A equipe de Direito Público do Bocater, Camargo, Costa e Silva e Rodrigues, Advogados continuará acompanhando os desdobramentos desse tema de extrema relevância e impacto para o mundo jurídico.

 

[1] Acórdão nº 2139/2022 – “Concessão da BR-163/MT. Proposta de Termo de Ajustamento de Conduta e transferência do controle acionário. Assunção do controle da concessão por sociedade de economia mista do estado do Mato Grosso. Não identificação de óbices à celebração do TAC. Ciências e recomendações”.
[2] Acórdão nº 2.644/2019 – “Representação. Indícios de irregularidades verificados na Agência Nacional de Transportes Terrestres (ANTT) relacionados à gestão do contrato de concessão da BR-163/MT. Não adoção da garantia de execução, a despeito da inexecução contratual. Não adoção de medidas tendentes à declaração de caducidade da concessão. Aplicação de descontos tarifários insuficientes para o reequilíbrio econômico-financeiro decorrente da inexecução dos investimentos. Oitivas. Conhecimento. Procedência. Determinações”.
[3] O TCU já realizou o acompanhamento de outros processos de celebração e TAC, por exemplo, os TACs celebrados pela Anatel com as empresas Telefônica, TIM e Algar, Acórdãos 2.121/2017-Plenário, 548/2020-Plenário e 618/2020-Plenário, respectivamente.
[4] A propositura de termos de ajustamento de conduta é usual, no âmbito da Administração Pública, e configura uma prerrogativa do interessado em corrigir determinada conduta passível de autuação pelo órgão fiscalizador, como disciplinado pela Lei nº 7.347/85, pela Lei de Introdução às Normas do Direito Brasileiro e pelo Código de Processo Civil.
[5] A própria Lei de Concessões (Lei nº 8.987/95) permite, em seu art. 27, a transferência da concessão ou do controle societário da concessionária, após a obtenção da prévia anuência do poder concedente, desde que o novo concessionário atenda às exigências de capacidade técnica, idoneidade financeira e regularidade jurídica e fiscal e se comprometa a cumprir as cláusulas do contrato em vigor.

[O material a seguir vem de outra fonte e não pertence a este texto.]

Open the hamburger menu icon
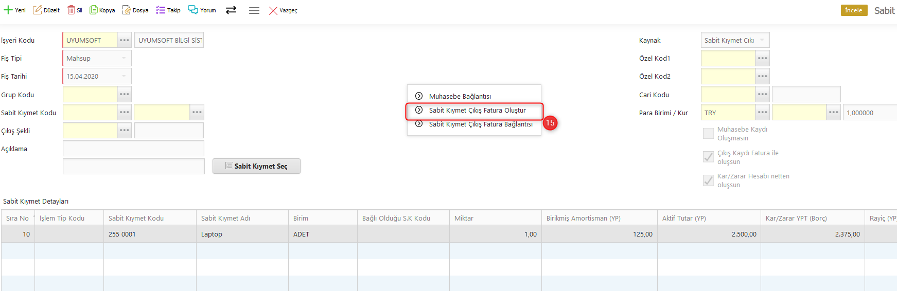 coord(254,10)
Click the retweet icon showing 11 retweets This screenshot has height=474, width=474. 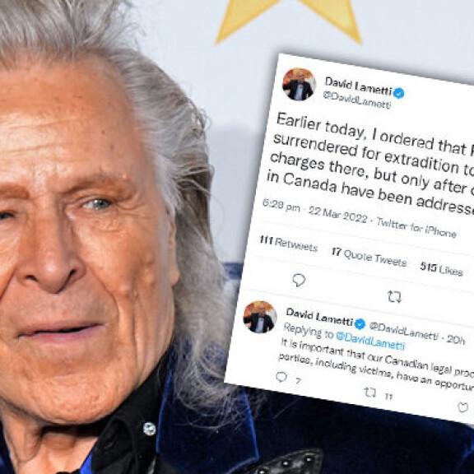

[6] O estado do Mato Grosso detém 99,99% das ações da MT-PAR.
[7] De acordo com a Unidade Técnica: “a viabilidade da operação não estaria demonstrada nos autos por meio de um fluxo de caixa; o aporte inicialmente previsto de R$ 1 bilhão seria inferior ao passivo circulante registrado no último balanço da CRO e ainda haveria incerteza quanto à manutenção de mútuos com partes relacionadas no valor de R$ 450 milhões com vencimentos entre um e dois anos”.
[8] Nesse sentido: art. 27 da Lei nº 8.987/1995; os arts. 29 e 30 da Lei nº 10.233/2001; e, o art. 16 da Resolução ANTT nº 5.927/2001.